Mas havia uma proporção maior de pessoas ainda não decididas a imunizar-se contra o COVID-19 do que a gripe: enquanto 18% dos entrevistados disseram que estavam indecisos quanto a tomar uma vacina contra a gripe, 31% disseram que não haviam se decidido sobre se eles tomariam uma vacina COVID-19. Entre aqueles que dizem que podem evitar uma vacina, duas vezes mais pessoas estavam preocupadas com os efeitos colaterais da vacina COVID-19 do que com uma que foi projetada para prevenir a gripe.
As mulheres são mais propensas a não ter certeza e estar em cima do muro … é um grupo potencialmente influente.
O principal desafio para o futuro, como Laurens vê, é explicar às pessoas como elas podem fazer sua parte para interromper a pandemia, imunizando-as assim que uma vacina adequada estiver disponível. “Temos que fazer o máximo para educar o público sobre como as vacinas são testadas e os perfis de segurança das vacinas e o que elas podem realmente fazer e como podem prevenir doenças em uma comunidade”, diz ele.
A hesitação da vacina pode não ser o único obstáculo a ser superado. Weller antecipa um cenário em que – pelo menos inicialmente – o interesse público em obter a vacina possa ultrapassar a quantidade disponível.

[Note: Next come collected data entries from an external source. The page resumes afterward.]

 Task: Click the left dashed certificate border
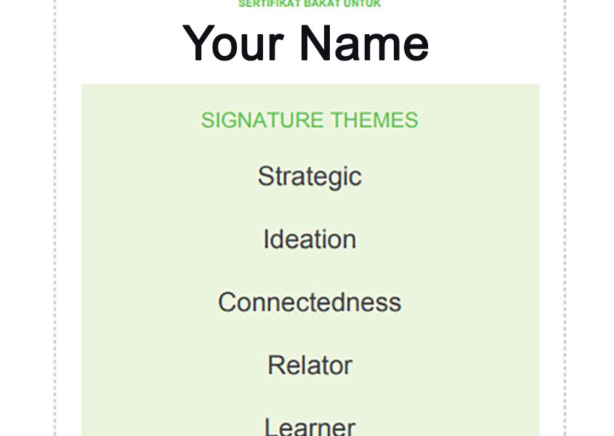coord(55,218)
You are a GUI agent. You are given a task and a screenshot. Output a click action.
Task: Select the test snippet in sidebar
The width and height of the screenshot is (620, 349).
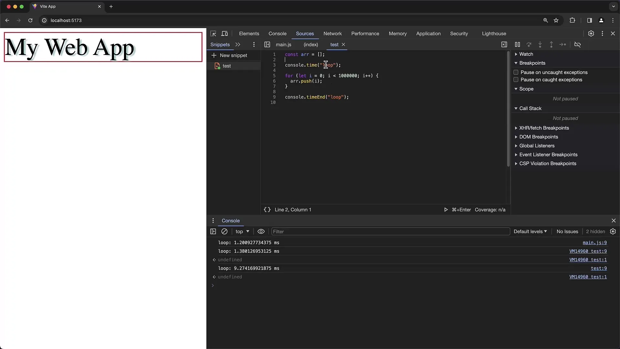click(226, 66)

Amesh Adalja, do Centro Johns Hopkins para Segurança da Saúde, em Baltimore, diz que pode haver cenas “caóticas” se a demanda for alta e o lançamento não for feito com cuidado “Pense na sexta-feira negra e no que acontece quando as pessoas estão na fila”, diz ele , referindo-se ao dia de compras após o Dia de Ação de Graças, quando as multidões podem ficar impacientes e sobrecarregar as lojas.

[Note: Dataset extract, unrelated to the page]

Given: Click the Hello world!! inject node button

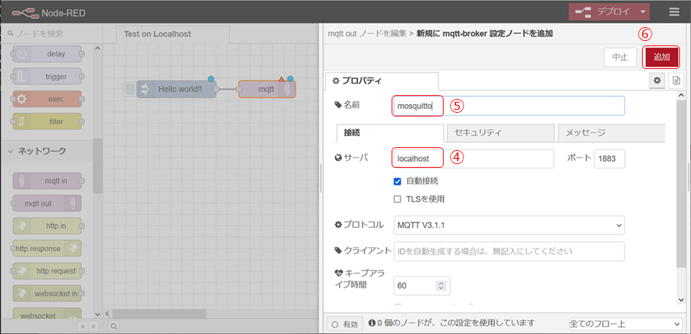Looking at the screenshot, I should pos(130,89).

Os coordenadores das campanhas anteriores de imunização para outras doenças estão acompanhando de perto o processo de desenvolvimento da vacina COVID-19, na esperança de evitar erros que prejudicariam a aceitação e o acesso. “Não será preciso muito para desacreditar a vacina aos olhos da população”, diz Sutter. “O lançamento deve ser cuidadosamente pensado para não destruir a confiança na vacina.”